SOURCE TEXT:
• • • •

Answer Five: Condominiums and townhomes are not subject to rent limitations, pursuant to a state law called Costa Hawkins.  You are free to raise the rent to market level at any time, even though your property is subject to the provisions of RSO. It should be pointed out that there will be an initiative on the State ballot in November, 2018. This will be an attempt to repeal Costa Hawkins. The repeal of Costa Hawkins will allow many municipalities to institute rent control. I will be speaking on this topic at the AOA Long Beach Trade Show on May 15, 2018. The passage of this initiative will have severe consequences to income property owners. Do not miss my important seminar. 

Question Six: I have a four unit apartment complex in San Diego. It is an old building and the tenant living on top comes home late at night from work. The tenant living on the bottom unit always complains about noise when the other tenant comes home. The noise is usually normal stuff, like foot noise and maybe a door slamming. I would consider this normal activity. The apartment is old and you can hear conversations and footsteps.  The upstairs unit has no carpet. What are my obligations in this situation?  Does this conduct constitute a nuisance?
Answer Six: I would not consider this to be nuisance behavior. You should inform the downstairs tenant that this is normal conduct which must be tolerated when you live in a multi-unit building. You might consider installing carpet in the upstairs unit as a method of keeping the peace.

• • • •

ACTIVITY A: According to the landlord Q&A, which state law exempts condominiums and townhomes from rent limitations?
The listing has nothing to do with the landlord Q&A above.

SUPPLIED DATA:
• • • •

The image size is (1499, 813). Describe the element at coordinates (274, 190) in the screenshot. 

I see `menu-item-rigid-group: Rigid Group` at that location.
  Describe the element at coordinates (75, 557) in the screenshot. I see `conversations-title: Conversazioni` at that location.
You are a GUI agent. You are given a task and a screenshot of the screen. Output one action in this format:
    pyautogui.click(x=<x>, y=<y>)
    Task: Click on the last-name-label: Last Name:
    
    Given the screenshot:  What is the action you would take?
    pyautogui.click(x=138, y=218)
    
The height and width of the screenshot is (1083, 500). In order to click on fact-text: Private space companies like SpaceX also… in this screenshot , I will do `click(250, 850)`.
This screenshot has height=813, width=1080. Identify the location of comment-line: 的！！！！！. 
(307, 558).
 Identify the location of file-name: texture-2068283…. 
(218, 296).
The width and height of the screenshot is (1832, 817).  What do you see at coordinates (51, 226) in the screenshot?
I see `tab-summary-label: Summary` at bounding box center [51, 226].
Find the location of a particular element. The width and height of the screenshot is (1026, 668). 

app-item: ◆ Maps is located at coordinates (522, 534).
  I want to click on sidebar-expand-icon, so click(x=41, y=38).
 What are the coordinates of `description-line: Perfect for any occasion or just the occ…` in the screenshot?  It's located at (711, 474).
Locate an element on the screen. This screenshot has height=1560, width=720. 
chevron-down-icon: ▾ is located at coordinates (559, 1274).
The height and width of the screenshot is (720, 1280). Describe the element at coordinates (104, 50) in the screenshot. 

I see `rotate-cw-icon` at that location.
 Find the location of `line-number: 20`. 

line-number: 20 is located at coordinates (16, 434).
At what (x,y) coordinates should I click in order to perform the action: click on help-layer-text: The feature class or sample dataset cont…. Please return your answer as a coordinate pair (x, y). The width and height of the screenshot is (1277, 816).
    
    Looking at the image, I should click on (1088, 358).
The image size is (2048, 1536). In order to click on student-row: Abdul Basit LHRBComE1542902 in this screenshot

• • • •

ACTIVITY B: In the listing, rename "screenshot" to "screen capture" in the lines starting with the line with "What are the" and going on through the line with "Looking at the". Give back only those lines, with nothing else altered.

TASK OUTPUT A: Costa Hawkins.

TASK OUTPUT B:
 What are the coordinates of `description-line: Perfect for any occasion or just the occ…` in the screen capture?  It's located at (711, 474).
Locate an element on the screen. This screen capture has height=1560, width=720. 
chevron-down-icon: ▾ is located at coordinates (559, 1274).
The height and width of the screen capture is (720, 1280). Describe the element at coordinates (104, 50) in the screen capture. 

I see `rotate-cw-icon` at that location.
 Find the location of `line-number: 20`. 

line-number: 20 is located at coordinates (16, 434).
At what (x,y) coordinates should I click in order to perform the action: click on help-layer-text: The feature class or sample dataset cont…. Please return your answer as a coordinate pair (x, y). The width and height of the screen capture is (1277, 816).
    
    Looking at the image, I should click on (1088, 358).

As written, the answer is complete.